El mar, infinito, extraordinario, dibujándose más allá. Sacudí la cabeza, incrédula, desconcertada. No, seguramente mi imaginación salvaje me estaba jugando algún truco pesado. Con todo, no pude dejar de mirar la sonrisa triste de la desconocida J., el mar a su espalda, el cielo infinito de tormenta abriendose más allá.

- ¿Puedo quedarme con la fotografía? - pregunté. Tia E. se encogió de hombros, mirándome por encima de sus anteojos de aumento.

- Bueno claro - titubeó - aunque no entiendo para qué.

- Conocimiento - le respondí.
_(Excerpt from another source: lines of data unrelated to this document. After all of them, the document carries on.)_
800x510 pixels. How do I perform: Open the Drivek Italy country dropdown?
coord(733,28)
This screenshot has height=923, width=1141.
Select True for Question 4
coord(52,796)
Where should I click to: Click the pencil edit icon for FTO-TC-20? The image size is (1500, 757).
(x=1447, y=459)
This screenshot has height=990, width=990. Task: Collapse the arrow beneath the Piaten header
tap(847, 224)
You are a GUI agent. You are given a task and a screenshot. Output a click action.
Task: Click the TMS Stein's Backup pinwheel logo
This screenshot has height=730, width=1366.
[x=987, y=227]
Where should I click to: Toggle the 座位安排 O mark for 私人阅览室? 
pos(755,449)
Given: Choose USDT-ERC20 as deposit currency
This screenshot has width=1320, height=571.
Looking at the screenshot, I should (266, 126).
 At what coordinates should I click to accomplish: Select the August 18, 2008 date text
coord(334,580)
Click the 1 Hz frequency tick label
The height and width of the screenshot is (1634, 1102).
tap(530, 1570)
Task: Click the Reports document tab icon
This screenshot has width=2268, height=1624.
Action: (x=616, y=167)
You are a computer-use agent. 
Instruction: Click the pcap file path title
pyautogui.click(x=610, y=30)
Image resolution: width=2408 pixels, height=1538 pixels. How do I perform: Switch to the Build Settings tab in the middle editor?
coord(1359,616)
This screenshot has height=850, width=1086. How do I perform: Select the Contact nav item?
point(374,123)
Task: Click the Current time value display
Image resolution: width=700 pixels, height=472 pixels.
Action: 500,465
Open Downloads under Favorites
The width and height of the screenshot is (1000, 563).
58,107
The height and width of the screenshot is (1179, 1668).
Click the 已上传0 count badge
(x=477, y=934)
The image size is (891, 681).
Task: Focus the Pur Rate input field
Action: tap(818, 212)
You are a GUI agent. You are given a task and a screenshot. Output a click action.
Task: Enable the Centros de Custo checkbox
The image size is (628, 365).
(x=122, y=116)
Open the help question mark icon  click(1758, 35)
Ella sacudió la cabeza, divertida.

- Si tu lo dices.

Miré la fotografía por horas en la oscuridad de mi habitación. ¿Eras tu la dueña de mi caja de sabiduría? le pregunté a la joven de cabello negro. ¿Grabaste tus iniciales en ella para recordarte a ti misma incluso después de tu muerte? ¿Y el sueño? ¿Ese mar borrascoso y extrañordinario te pertenece? De nuevo, me taché de atolondrada, de inventar una historia sin ningún resquicio de realidad, una conjetura demencial. Y sin embargo....

El mar, alzandose añil y plata. El rayo más allá.

"Eres la historia que cuentan de ti" escribí detrás de la fotografía de J. cuando la guardé junto a la descripción del sueño - su sueño, me surruró una voz en mi mente - y volví a esconderla entre las páginas del libro de Poe. "Eres quien te recuerda, quien te conserva para la memoria, quien aprende de ti".

Quizás, en eso se basa la sabiduría, pensé acariciando mi caja con dedos tiernos. En el recuerdo de quienes fuimos y quienes podremos ser.